The doctor printed the pictures and Emily took the little black-and-white photo with both hands, careful, the same two-handed grip she used for skill books. In the elevator down she studied it from three different angles.
"It’s got your nose," she said finally.
"It better not."
They left with a pharmacy bag of iron pills and prenatal vitamins, a follow-up date written on a card and one piece of medical advice that ruined Emily’s entire afternoon.
"Less sugar," Doctor Banu had said at the door, friendly and merciless. "And fruit juice counts as sugar."
Emily took that sentence personally. She was still processing it in the passenger seat half an hour later, the ultrasound photo resting face-up on her belly, the half-finished bottle of sour-cherry juice held against her chest like the doctor might appear in traffic and take it.
"One glass a day isn’t sugar," she said to the window. "It’s medicine for my mood."
"Take it up with the professional."
"Your planet’s cherries are really good.." She was smiling and was chilling..
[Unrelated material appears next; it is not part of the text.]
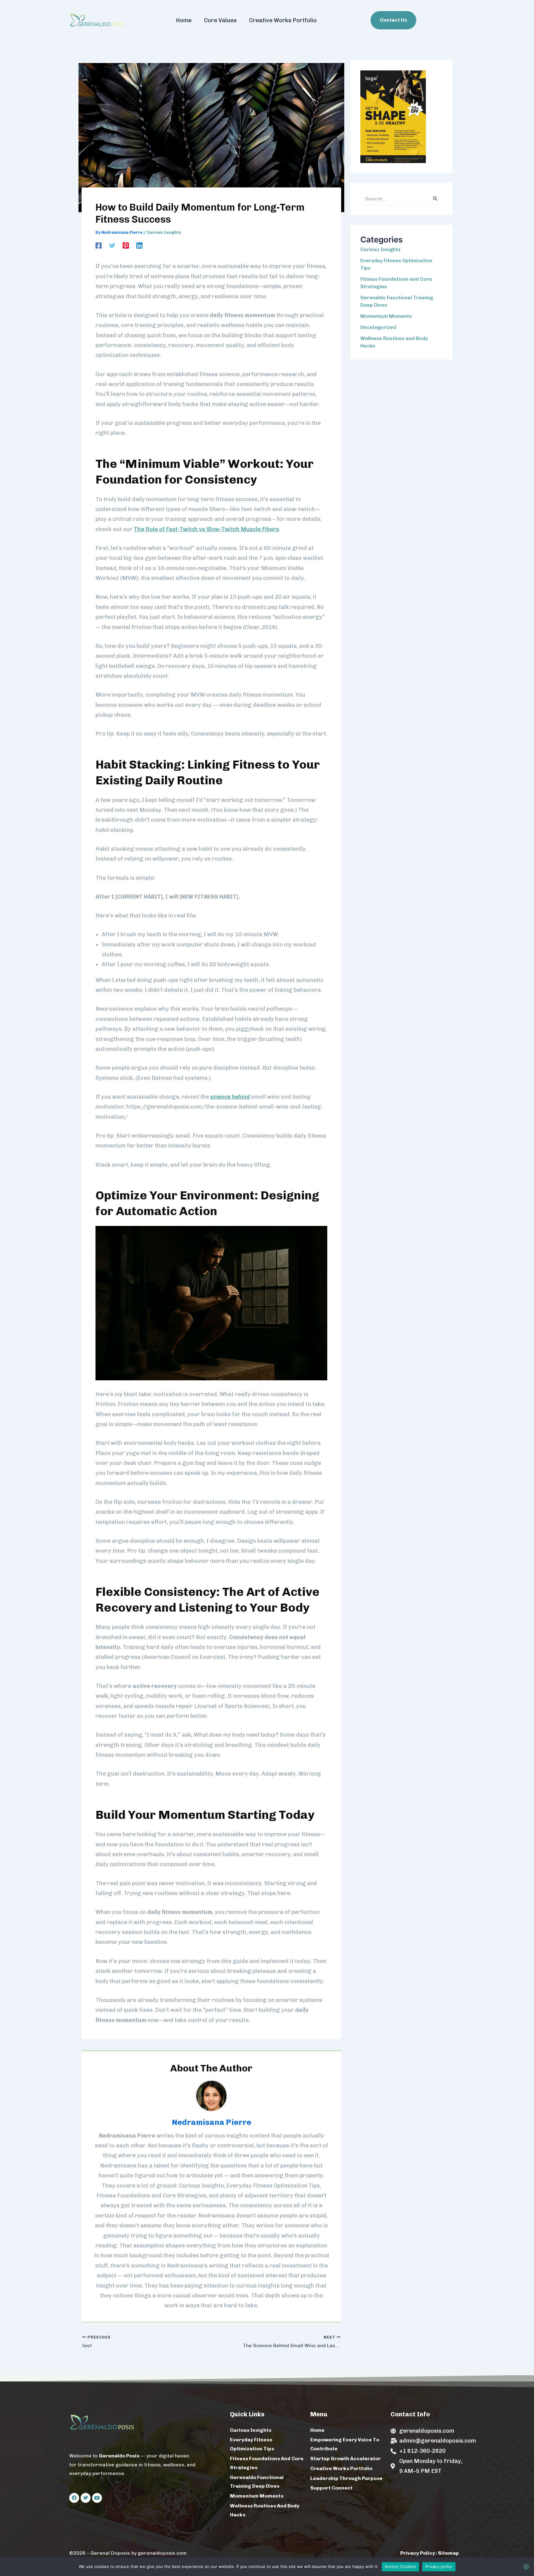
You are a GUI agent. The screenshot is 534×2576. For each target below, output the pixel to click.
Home (184, 20)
The afternoon traffic crawled north through the city and his phone buzzed against the dashboard for the third time since the parking garage. His mother had called to ask how far away they were, called again eleven minutes later and then sent a photo of a table already half covered in food at two in the afternoon.
Somewhere at the end of this road his whole family was orbiting a kitchen and his ninety-one-year-old grandmother was probably supervising everything from her chair, rejecting every offer of help before it finished.
Emily looked down at the photo on her belly and smiled at it without noticing she was doing it. Eren drove north through sixteen million angry drivers feeling like a blessed man.
I am going to be a father..!
This was the first moment he really realized how he was almost a father and had so much responsibility.
Not everything was about money, other worlds or magic anymore.
He didn’t know it yet but far behind him in Evon Universe, something massive and dangerous was getting ready to wake up early.